Three Simple Patterns for Retrying Jobs in Elixir

Tags

Three hot air balloons ascending

Processing background jobs successfully in software systems is critical to most businesses. These jobs can include sending a notification through email or SMS; generating a business intelligence report; processing a payment; or anything else that creates value for users or businesses. The Elixir programming language helps us design custom applications in a way that lets them recover from both expected and unexpected errors. The primitives the language offers to deal with unexpected errors is where Elixir truly shines. This post is written for my developer friends who’re adopting Elixir.

I think it would be helpful to clarify the distinction between expected and unexpected errors. Here’s a simple example:

defmodule Mathy do
  def divide(dividend, divisor) do
    if is_number(dividend) and is_number(divisor) do
      {:ok, dividend / divisor}
    else
      {:error, :both_args_must_be_numbers}
    end
  end
end

Mathy.divide(10,2)      # => {:ok, 5.0} - a successful result
Mathy.divide("pizza",3) # => {:error, :both_args_must_be_numbers} - an expected error
Mathy.divide(10,0)      # => ArithmeticError - the function doesn't handle this situation

The last line in the example is an unexpected error because we either never considered it could happen or have no sensible way to handle it - an “exceptional” situation.

Depending on the guarantees our systems must provide, Elixir has a few great options for retrying failed jobs. We can rely on a database, if durability is a priority. We save our pending jobs in a database and update their status as jobs are completed. Whether we decide to use Redis, PostgreSQL, or some other database, depends on our needs. Regardless, the purpose of this article is not to address ‘durable’ jobs. Put them in a database and we’re done. Instead, I’d like to share three simple patterns I’ve seen Elixir engineers rely on to retry failed jobs without touching a database.

Option #1: Simple Retry for Expected Errors

Sometimes a simple retry mechanism for retrying jobs a few times, after expected errors and then giving up, is all that’s needed:

def perform(_, _retry = 0), do: :ignore

def perform(arg, retry \\ 3) do
  case do_work(arg) do
    :error -> perform(arg, retry - 1)
    :ok -> :ok
  end
end

In the example above, perform/2 will call do_work/1. If we handle expected errors gracefully within do_work/1, it will return :error. When this happens we call perform/2 again with an adjusted retry value, to account for the first attempt. Eventually, when the retry value gets to zero, we return :ignore to stop retrying. If do_work/1 returns :ok, at any point, it doesn’t trigger a retry. You can easily add a delay to each retry or even a backoff strategy. Notice that this approach doesn’t account for unexpected errors within do_work/1. If do_work/1 raises an exception, it never gets to return :error, so perform/2 with an adjusted retry argument is never called.
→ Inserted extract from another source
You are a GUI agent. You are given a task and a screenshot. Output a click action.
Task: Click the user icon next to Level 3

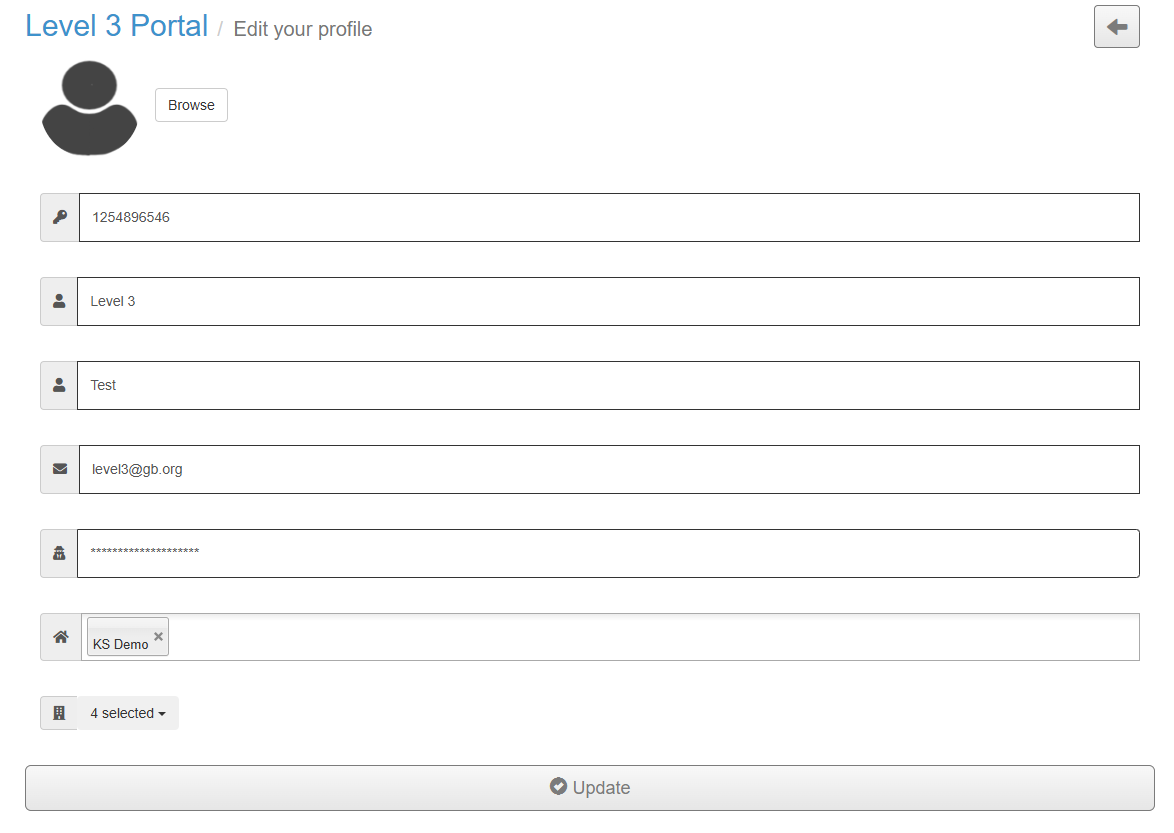(x=59, y=301)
The next option on our list is a simple approach we can use to retry jobs after unexpected errors.

Option #2: Letting a Supervisor Restart Tasks

The second option on our list is letting Task.Supervisor take care of the retry logic. This option works best to handle bugs, unexpected input, and flaky network connections. It’s a simple approach for retrying our jobs a few times and then giving up.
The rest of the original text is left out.